The next step will likely be a 47 a month rate in 2027. This delay matters because the MAX program is Boeing’s key cash engine, with slower rate ramps meaning that a slower climb in deliveries and less flexibility will burn down the company’s backlog. In the longer term, Everett gives Boeing another lever to reach its stated 63-per-month goal.
This reduces single-site risk at Renton, and it builds out a deeper labor pipeline. It also forces suppliers and teams to ramp up in lockstep, minimizing overall reworking effort. This makes the message to airlines clear that more capacity is coming, but on the regulators’ timelines. These are all factors management has to carefully consider as it prepares to push forward with its growth and expansion strategies for 2026.

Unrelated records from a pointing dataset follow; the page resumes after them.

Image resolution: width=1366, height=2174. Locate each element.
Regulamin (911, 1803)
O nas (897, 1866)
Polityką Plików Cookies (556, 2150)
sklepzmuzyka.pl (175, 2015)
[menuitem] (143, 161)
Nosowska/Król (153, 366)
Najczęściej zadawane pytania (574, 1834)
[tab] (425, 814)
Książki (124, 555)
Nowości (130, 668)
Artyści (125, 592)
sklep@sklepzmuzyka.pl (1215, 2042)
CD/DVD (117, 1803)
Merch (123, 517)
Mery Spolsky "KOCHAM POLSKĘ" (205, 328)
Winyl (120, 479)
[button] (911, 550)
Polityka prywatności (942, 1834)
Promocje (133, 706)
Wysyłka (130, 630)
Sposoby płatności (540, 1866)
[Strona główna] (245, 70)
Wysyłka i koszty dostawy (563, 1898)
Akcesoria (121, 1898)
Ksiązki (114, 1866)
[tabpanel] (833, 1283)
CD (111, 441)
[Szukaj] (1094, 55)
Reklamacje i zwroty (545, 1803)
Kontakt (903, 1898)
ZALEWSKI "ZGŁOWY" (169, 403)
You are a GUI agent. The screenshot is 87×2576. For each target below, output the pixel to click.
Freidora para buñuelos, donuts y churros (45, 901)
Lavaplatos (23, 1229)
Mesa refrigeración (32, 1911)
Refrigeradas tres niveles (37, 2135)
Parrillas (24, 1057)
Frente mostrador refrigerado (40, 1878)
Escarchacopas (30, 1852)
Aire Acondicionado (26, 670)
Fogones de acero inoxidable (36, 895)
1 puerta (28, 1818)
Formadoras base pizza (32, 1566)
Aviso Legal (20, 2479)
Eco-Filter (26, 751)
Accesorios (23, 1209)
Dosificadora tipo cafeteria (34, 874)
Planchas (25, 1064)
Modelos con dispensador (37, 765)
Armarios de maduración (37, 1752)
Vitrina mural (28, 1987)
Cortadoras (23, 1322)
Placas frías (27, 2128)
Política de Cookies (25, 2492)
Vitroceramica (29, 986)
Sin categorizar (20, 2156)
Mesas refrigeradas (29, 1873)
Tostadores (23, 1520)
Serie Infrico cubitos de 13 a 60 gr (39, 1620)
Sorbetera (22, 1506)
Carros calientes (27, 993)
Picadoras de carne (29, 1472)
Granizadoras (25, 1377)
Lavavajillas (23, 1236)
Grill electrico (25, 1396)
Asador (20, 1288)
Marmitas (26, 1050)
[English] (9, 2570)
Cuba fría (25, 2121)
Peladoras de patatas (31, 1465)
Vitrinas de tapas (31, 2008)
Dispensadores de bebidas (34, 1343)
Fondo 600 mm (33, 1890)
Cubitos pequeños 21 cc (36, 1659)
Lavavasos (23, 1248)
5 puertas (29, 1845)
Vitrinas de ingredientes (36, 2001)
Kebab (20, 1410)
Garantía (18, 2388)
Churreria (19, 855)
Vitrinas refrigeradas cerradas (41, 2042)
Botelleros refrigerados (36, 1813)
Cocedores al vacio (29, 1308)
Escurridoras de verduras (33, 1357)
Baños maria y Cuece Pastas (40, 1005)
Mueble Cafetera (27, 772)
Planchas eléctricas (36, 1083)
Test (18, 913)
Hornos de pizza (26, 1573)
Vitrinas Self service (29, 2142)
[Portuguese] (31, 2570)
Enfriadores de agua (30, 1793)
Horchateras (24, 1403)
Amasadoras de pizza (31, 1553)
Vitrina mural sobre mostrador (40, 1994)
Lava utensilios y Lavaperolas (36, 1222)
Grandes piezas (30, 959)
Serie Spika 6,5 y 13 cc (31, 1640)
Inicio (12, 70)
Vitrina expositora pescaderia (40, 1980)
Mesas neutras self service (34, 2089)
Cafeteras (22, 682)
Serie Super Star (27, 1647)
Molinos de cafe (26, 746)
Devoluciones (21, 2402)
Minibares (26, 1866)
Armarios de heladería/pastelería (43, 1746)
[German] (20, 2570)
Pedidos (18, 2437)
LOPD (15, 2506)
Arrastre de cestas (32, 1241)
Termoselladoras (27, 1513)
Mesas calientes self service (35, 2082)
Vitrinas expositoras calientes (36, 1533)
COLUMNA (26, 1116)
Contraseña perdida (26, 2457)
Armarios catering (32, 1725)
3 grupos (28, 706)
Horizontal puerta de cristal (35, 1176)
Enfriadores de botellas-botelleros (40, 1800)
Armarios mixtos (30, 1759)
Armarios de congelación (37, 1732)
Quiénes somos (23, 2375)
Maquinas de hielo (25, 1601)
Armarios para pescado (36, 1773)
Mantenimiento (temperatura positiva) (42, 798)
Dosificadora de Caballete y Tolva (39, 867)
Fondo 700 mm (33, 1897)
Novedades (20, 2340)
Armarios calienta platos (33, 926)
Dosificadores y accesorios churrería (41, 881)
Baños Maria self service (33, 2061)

Boeing Announces Plans For New 737 MAX 10 Production Line In Everett
The move will also free up capacity in Renton as Boeing looks to scale up MAX 8 and MAX 9 production.
What Are Boeing’s Goals For 2026?
Boeing’s 2026 objectives are fairly well-defined. The manufacturer aims to stabilize production, finish key certifications, and turn the operational corner financially. On the factory side, the priority is proving repeatable quality at the FAA’s 42-per-month approved rate while expanding their capabilities with an Everett production line.
Beyond the 737 MAX program, Boeing aims to stabilize Boeing 787 output at eight jets per month and begin delivering enhanced 787 variants in the first half of the year, supporting higher-value long-haul missions for customers. Regulators are the primary gating factor for the overall backlog.
Boeing is aiming to complete 737 MAX 7 and 737 MAX 10 certification in 2026 and keep the 777X certification campaign moving, with flight testing to continue with a production aircraft. Finally, management has framed 2026 as a year for it to return to positive free cash flow while it integrates Spirit AeroSystems and improves execution across the enterprise.